Ia mengangguk lalu pergi. Aku menyeret ransel ke dalam, mencari di kamar mana si Meme berlabuh.

"Sini bu !" Panggilnya dari kamar pertama dekat pintu masuk. Dia tengah membongkar pakaian dari ranselnya untuk disusun di rak samping ranjangnya. Total ada empat ranjang. Aku memilih yang dekat pintu saja.
Ranjang yang lain masih kosong karena kata Meme dua yang lainnya akan datang sore nanti.

Tepat jam 09.00 pagi, kami sudah duduk di ruang pertemuan yang luas. Di sini nanti kami akan memberikan aneka materi pelajaran, permainan, hiburan untuk anak-anak.

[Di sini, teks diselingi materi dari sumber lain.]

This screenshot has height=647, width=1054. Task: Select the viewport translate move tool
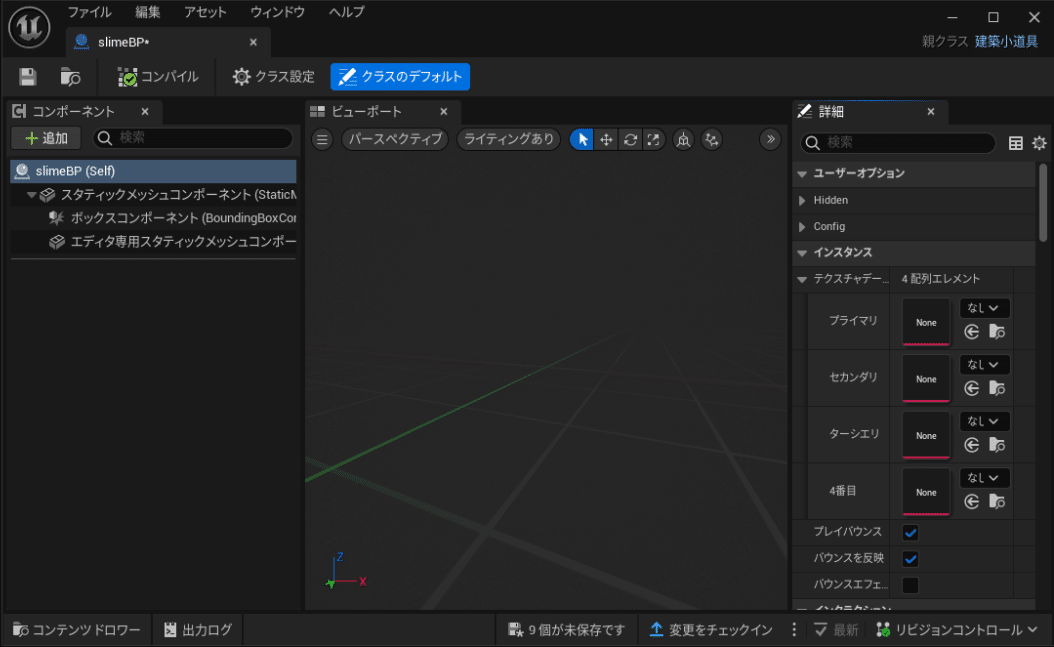pyautogui.click(x=606, y=140)
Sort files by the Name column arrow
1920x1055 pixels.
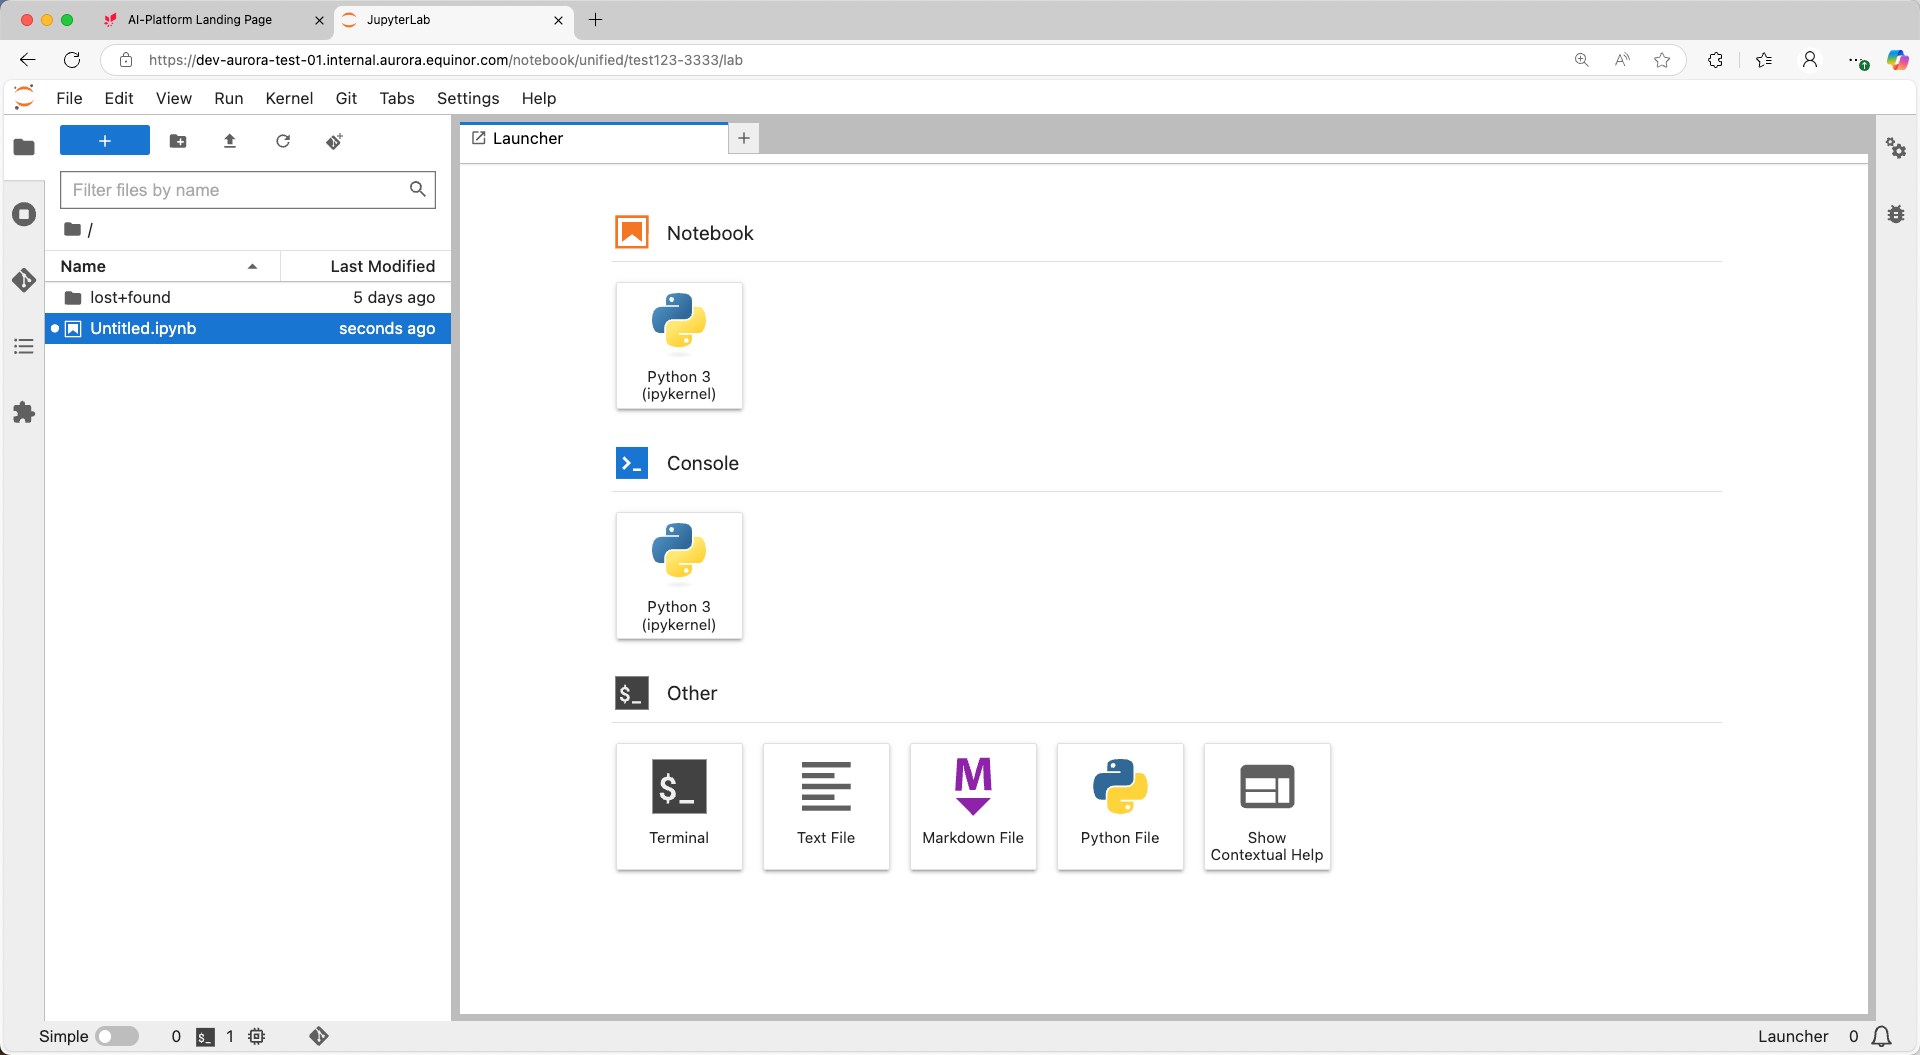point(252,266)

Justin sudah berdiri di depan, ada whiteboard di belakangnya. Dia tampak percaya diri memimpin rapat briefing pagi ini. Secara singkat dia menjelaskan wilayah yang terkena banjir, wilayah relokasi, fasilitas yang disediakan pemerintah pusat dan daerah, job description untuk para relawan, termasuk aku.
Sumpah, aku sama sekali tak menyangka, Justin yang dulu menolak kuajari presentasi dan selalu bilang gak pede itu, ternyata begitu keren cuap-cuap di depan sana. Kadang tatapan kami bertemu. Dan dia harus berhenti bicara sejenak sebelum mengalihkan pandangan dan meneruskan bicara.
Dan akhirnya, selesai juga briefing.

Justin menugaskan sekretarisnya yang berseragam tentara dan berkumis itu untuk mendampingi relawan mengunjungi beberapa tempat relokasi. Beberapa relawan lainnya ditugaskan membongkar logistik berupa peralatan belajar anak-anak untuk dikemas ulang agar praktis dibagikan saat mulai belajar besok.
Meme sudah meninggalkan aku untuk berangkat ke relokasi. Aku beranjak ingin mengikuti tim yang membongkar logistik, tapi Justin sudah mendekat, menarik kursi, dan duduk di hadapanku.

"Mana tanganmu ?" Tanya Justin. Aku tak paham, tapi kuberikan juga kedua tanganku. Dia memeriksa jari-jariku sesaat. Lalu ia juga menunjukkan sepuluh jarinya.

"Ga ada cincin." Katanya ceria.

"Owh.." Aku nyaris tersedak padahal aku tak sedang minum apa-apa. Rupanya ia memeriksa apa aku pakai cincin kawin apa enggak. Sepuluh jariku polos semua tanpa cincin. Dan aku memang tak suka perhiasan. Dan Justin pun tak memakai cincin. Artinya, dia masih melajang.

Aku ingin sekali menyentuhnya tapi ragu dan malu dengan ramainya orang di sekitar kami. Kurasa dia pun begitu.

"Kamu banyak perubahan, Justin." Ujarku.

"Hmm." Ia berdehem.

Matanya melirik nakal dan senyumnya malu-malu. Ini yang tak berubah dari dulu.

"Kamu yang mengubah aku." Bisiknya. Justin hampir selalu bersuara lirih hampir berbisik kalau bicara padaku. Berbeda dengan tadi, suaranya jelas dan lantang, penuh percaya diri.

"Aku pakai ilmu kamuflase" katanya. Giliranku yang tersenyum malu. Rasanya sudah bertahun-tahun lamanya sejak kami berdua membicarakan masalah kamuflase itu.

Hape Justin berbunyi, dan memang sering kali kuperhatikan dia menerima panggilan telepon. Kurasa sesuailah dengan tugasnya sebagai korlap.

Tiba-tiba satu kecupan singgah di pelipisku. Sangat cepat, kemudian dia berbisik, "Aku pergi dulu."
Dan dia berlalu. Aku menggigit bibir menahan rasa senang yang meluap-luap. My Justin, masih sayang padaku. Ah, rasa ini, remaja sekali.